"En el bar" (Ricard Canals Llambí, 1910. Foto: SGS) |
La Juli regentaba, no creo que a título de dueña, un bar de la zona oscura de la ciudad. Bar lo titulaba el rótulo pintado en el dintel de la entrada, pero en realidad era una sucia taberna que ya frecuentó mi abuelo, y alguna de las izas, rabizas y colipoterras que allí se congregaban -no precisamente para convencer a los parroquianos de que estarían mejor en sus casas, que allí tirando su mísero jornal- podrían contarme algunas intimidades de él, de haber tenido yo alguna curiosidad. Eran tiempos ya abolidos, en los que ni siquiera se conocía el “chocolate” por aquellos tugurios, a no ser que algún caballero legionario hubiera hecho parada en él durante breve permiso, y la sífilis y la gonorrea reinaban en su esplendor.
La Juli, así la llamaba todo el mundo, tendría apellidos pero a ella misma le costaba recordarlos, era delgada, huesuda, cetrina, dos enormes azabaches como ojos, fríos y hermosos, aureolados por unas ojeras de vicio, melena negra como noche sin luna, angulosa y de maneras algo hombrunas. Como había algo de confianza, mientras se tomaba un orujo invitada, abría algo su alma y te contaba como tuvo que salir de su casa, en un pueblo de Granada, de jovencita porque su padrastro la perseguía, y su madre prefirió prescindir de ella antes que de su marido. Lo normal, con otros clientes, es que contara que era hija de un general, que la expulsó de casa al encontrarla en la cama con el chófer de quien estaba perdidamente enamorada, “mi debilidad es enamorarme de quien no debo”, añadía, repitiendo lo que había leído en alguna novelucha de quiosco, “pero de niña he tenido niñera e institutriz”. Yo la miraba, a veces, desde el fondo de la barra mientras contaba estas historias y lo hacía con tal firmeza, que estoy seguro, que para ella eran la pura verdad.
La Juli tenía arraigadas ideas socialistas, hasta citaba a Marx. Era miembro del clandestino partido comunista y cuando sufría algún arresto se la beneficiaban los policías a cambio de no recibir una mano de hostias, al menos eso contaba a su vuelta. A los obreros les hacía descuento en sus servicios, y cuando algún aprovechado, sabiendo como era, le contaba que acudía a ella porque su mujer padecía una larga enfermedad, se le arrasaban esos ojos de azabache, limpiándolos con una punta del delantal disimuladamente, y no le cobraba. Pero había que saber mentir, porque luego había que ir contándole la evolución de la enfermedad, sus periodos de mejora y sus crisis de agravamiento. No habría yo aconsejado a nadie ese peligroso juego, en caso de no responder a la verdad, porque la Juli era de armas tomar y de haber descubierto la mentira era capaz de clavarte el cuchillo que usaba para cortar unas lonchas de jamón cuando algún parroquiano se sentía rumboso.

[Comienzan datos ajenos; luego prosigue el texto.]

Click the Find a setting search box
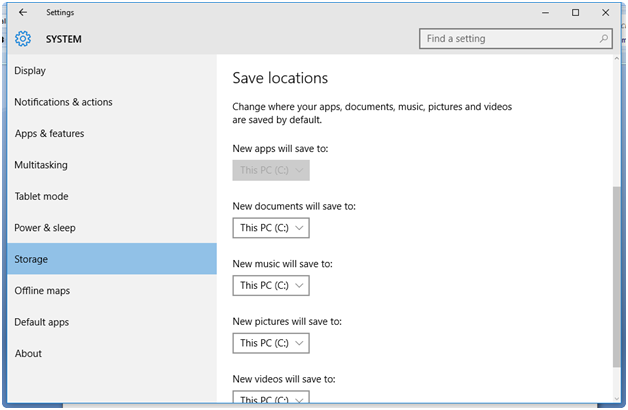Image resolution: width=628 pixels, height=410 pixels. [508, 39]
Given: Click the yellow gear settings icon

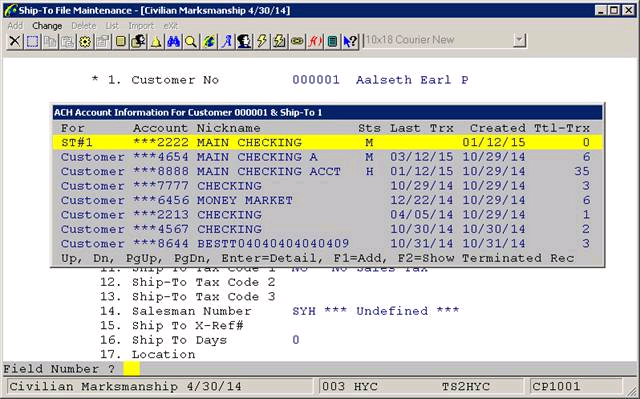Looking at the screenshot, I should [x=85, y=41].
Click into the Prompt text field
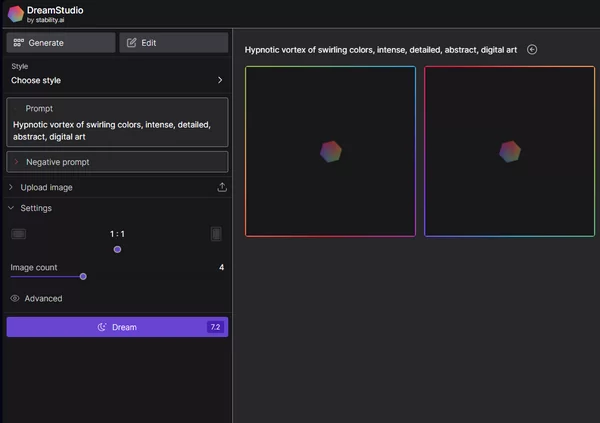Image resolution: width=600 pixels, height=423 pixels. click(117, 130)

Si todavía vive, que lo dudo, la Juli dormirá en el metro y durante el día deambulará perdida por las calles. Dios la tenga perdonada.

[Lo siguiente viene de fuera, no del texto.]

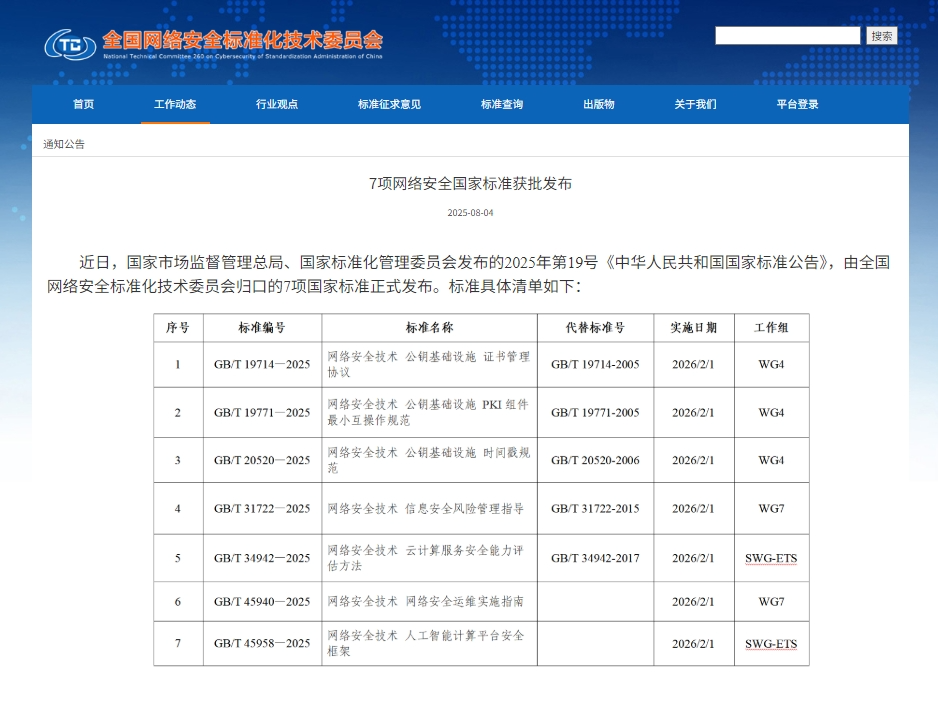The height and width of the screenshot is (705, 938).
Task: Click the search input field
Action: click(x=787, y=36)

Dicen que Hemingway empuñando una metralleta y al mando de unos cuantos resistentes se adelantó unas horas a los aliados y liberó el bar del Hotel Ritz de París. Una hazaña admirable y justificadísimo el empuñar un arma para acometerla.
Aparentemente, poca relación cabría establecer entre el “Petit Bar” del Ritz donde Cole Porter, F. Scott Fitzgerald, Ernest Hemingway y otros norteamericanos exilados a Europa por las leyes prohibicionistas de su país ahogaban sus angustias vitales en dry martinis y cócteles que se hicieron célebres, tanto por la calidad de sus elaboraciones como por la calidad y resistencia de sus consumidores, con el tugurio regentado por la Juli, donde ahogaban sus angustias reales en “quintos” de La Zaragozana y “chatos” de morapio una selecta parroquia de bebedores. No hay que echar en saco roto la advertencia del viejo Arcipreste de que bajo una mala capa puede haber un buen bebedor. Sin embargo, entre esos norteamericanos, que refugiados en la solidez del dólar en una Europa azotada por la inflación, contemplaban como auténticos voyeurs el desenfreno al que se entregaba el continente en vísperas del apocalipsis y que hacía decir cínicamente a Hemingway que eran muy pobres y muy felices, y los parroquianos de la Juli, que verdaderamente eran pobres, pero seguramente no eran felices, en todos existía una seria conexión, el bar constituía un refugio para sus naufragios.